Sains Malaysiana 54(1)(2025): 279-290
http://doi.org/10.17576/jsm-2025-5401-22
Optimizing
Tuberculosis Treatment Predictions: A Comparative Study of XGBoost with Hyperparameter in Penang, Malaysia
(Mengoptimumkan Peramalan Rawatan Tuberkulosis: Suatu Kajian Perbandingan XGBoost dengan Hiperparameter di Penang,
Malaysia)
YANIZA
SHAIRA ZAKARIA1, NUR AFIQAH ARIFFIN2,*,
AZIZUL AHMAD3, RUSLAN RAINIS2, AIDY M. MUSLIM1 & WAN MOHD MUHIYUDDIN WAN IBRAHIM2
1Institute of Oceanography and Environment
(INOS), Universiti Malaysia Terengganu, 21030 Kuala Nerus, Terengganu, Malaysia
2Geography Section, School of Humanities, Universiti Sains Malaysia (USM), 11800 Pulau Pinang, Malaysia
3Centre for Spatially Integrated Digital Humanities (CSIDH), Faculty
of Social Sciences & Humanities, Universiti Malaysia Sarawak, 94300 Kota Samarahan, Sarawak,
Malaysia
Received: 24
April 2024/Accepted: 4 November 2024
Abstract
The
bacterium Mycobacterium tuberculosis causes a viral infection affecting the
lungs and liver. Tuberculosis (TB) is a significant public health concern in
developing countries, where it is often associated with poverty, poor living
conditions, and limited access to healthcare services. According to the World
Health Organization (2023), Tuberculosis continues to pose a substantial risk
to public health on a global scale, with millions of people affected each year
and around 1.5 million deaths in 2020. Healthcare providers often encounter
significant challenges in addressing TB, leading to uncertain treatment outcomes.

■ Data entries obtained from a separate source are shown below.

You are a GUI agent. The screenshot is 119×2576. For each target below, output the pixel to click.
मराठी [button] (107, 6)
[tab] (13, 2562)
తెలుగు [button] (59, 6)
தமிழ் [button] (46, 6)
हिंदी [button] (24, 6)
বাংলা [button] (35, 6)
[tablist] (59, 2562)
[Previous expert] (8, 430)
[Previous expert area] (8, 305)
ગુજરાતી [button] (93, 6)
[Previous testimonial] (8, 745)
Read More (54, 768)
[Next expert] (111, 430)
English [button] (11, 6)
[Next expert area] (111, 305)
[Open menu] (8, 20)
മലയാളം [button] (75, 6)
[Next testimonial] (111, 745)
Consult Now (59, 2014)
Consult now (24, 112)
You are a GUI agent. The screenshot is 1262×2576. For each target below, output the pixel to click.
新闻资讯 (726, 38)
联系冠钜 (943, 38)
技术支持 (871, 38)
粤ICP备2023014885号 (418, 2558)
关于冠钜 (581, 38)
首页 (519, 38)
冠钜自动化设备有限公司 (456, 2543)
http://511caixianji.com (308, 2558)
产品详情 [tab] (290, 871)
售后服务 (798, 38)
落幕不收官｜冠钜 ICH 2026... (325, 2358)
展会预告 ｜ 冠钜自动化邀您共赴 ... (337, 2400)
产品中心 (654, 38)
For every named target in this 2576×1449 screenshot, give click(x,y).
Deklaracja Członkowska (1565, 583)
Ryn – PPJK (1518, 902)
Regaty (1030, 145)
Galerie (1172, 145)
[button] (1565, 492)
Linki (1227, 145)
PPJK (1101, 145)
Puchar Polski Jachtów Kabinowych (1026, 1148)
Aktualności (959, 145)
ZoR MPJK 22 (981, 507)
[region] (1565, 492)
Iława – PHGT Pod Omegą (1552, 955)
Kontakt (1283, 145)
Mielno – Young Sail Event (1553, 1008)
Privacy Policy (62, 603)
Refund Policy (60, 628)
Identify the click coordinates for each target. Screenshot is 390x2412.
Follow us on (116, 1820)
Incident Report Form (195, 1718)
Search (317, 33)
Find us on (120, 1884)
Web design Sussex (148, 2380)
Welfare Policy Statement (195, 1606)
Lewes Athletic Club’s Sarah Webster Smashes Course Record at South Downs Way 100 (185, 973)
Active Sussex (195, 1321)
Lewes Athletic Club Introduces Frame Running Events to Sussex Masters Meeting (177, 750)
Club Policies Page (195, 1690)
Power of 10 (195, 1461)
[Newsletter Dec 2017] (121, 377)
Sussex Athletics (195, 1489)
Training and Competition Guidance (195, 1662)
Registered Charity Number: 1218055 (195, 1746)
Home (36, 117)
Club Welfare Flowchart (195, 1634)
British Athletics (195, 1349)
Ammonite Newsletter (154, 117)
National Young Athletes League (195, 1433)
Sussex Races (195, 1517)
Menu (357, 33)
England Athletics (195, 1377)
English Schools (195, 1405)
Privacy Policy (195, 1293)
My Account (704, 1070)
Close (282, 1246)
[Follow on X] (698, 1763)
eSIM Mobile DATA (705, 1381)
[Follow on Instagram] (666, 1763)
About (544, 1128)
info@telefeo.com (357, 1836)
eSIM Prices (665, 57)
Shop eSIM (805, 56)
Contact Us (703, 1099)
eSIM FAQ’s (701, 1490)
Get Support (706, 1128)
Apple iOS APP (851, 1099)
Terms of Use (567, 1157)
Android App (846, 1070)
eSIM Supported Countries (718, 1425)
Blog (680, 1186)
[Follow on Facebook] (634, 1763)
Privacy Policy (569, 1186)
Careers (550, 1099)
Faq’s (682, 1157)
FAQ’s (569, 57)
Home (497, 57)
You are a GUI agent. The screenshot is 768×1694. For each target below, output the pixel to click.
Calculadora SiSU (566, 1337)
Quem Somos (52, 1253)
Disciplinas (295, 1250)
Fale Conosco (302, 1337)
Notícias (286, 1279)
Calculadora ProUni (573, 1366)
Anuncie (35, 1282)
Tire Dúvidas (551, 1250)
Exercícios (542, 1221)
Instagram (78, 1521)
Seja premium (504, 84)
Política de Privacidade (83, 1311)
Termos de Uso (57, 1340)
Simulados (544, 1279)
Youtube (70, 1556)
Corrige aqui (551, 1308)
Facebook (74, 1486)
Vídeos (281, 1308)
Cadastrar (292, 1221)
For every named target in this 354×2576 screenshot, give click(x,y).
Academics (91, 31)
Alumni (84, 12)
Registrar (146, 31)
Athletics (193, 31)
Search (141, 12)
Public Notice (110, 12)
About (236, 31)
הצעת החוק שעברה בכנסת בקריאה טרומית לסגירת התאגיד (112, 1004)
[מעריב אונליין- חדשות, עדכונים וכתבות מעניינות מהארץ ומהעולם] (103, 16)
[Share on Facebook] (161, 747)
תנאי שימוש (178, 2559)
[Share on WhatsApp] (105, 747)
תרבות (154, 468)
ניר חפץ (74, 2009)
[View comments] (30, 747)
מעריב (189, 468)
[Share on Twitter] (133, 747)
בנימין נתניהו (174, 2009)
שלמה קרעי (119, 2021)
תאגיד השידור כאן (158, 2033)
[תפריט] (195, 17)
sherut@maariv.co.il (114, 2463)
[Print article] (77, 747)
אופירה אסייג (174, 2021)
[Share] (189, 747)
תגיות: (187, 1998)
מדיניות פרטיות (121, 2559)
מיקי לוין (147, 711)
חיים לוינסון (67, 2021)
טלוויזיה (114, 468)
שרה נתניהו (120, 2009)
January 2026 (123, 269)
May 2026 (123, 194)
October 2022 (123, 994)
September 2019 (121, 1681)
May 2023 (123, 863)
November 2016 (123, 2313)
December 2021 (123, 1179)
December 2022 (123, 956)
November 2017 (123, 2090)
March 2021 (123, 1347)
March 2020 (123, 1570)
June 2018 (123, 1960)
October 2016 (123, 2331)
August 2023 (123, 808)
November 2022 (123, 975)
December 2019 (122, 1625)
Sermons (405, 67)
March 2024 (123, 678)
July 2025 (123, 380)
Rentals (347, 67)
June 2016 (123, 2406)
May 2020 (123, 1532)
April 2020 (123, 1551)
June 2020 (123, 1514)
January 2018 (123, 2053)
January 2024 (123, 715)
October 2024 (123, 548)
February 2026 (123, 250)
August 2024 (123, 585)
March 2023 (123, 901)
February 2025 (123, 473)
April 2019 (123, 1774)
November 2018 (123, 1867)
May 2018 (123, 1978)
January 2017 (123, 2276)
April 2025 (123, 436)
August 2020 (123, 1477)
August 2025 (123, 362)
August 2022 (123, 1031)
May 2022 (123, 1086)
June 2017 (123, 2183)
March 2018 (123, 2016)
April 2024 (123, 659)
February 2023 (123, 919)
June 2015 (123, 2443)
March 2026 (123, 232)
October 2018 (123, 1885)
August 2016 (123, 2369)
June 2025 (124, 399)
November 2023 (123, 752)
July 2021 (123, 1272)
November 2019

This study introduces a novel method for enhancing TB treatment using
sophisticated machine learning techniques, particularly emphasizing the
application of XGBoost and various predictive models
in Penang State, Malaysia, to predict individual treatment outcomes based on
clinical data. The models were trained using 2017 Penang data. Comparing
predicted accuracy helps establish the optimum method. Clinical data was
anonymized and analyzed. Decision tree accuracy is
63.7% using 2017 data. Logistic Regression is 63.3% accurate, while XGBoost is 66.3%. Hyperparameter-tuned XGBoost performs best at 68.1%. Comparing observed and expected results determines
accuracy. TB result predictions are accurate using supervised learning.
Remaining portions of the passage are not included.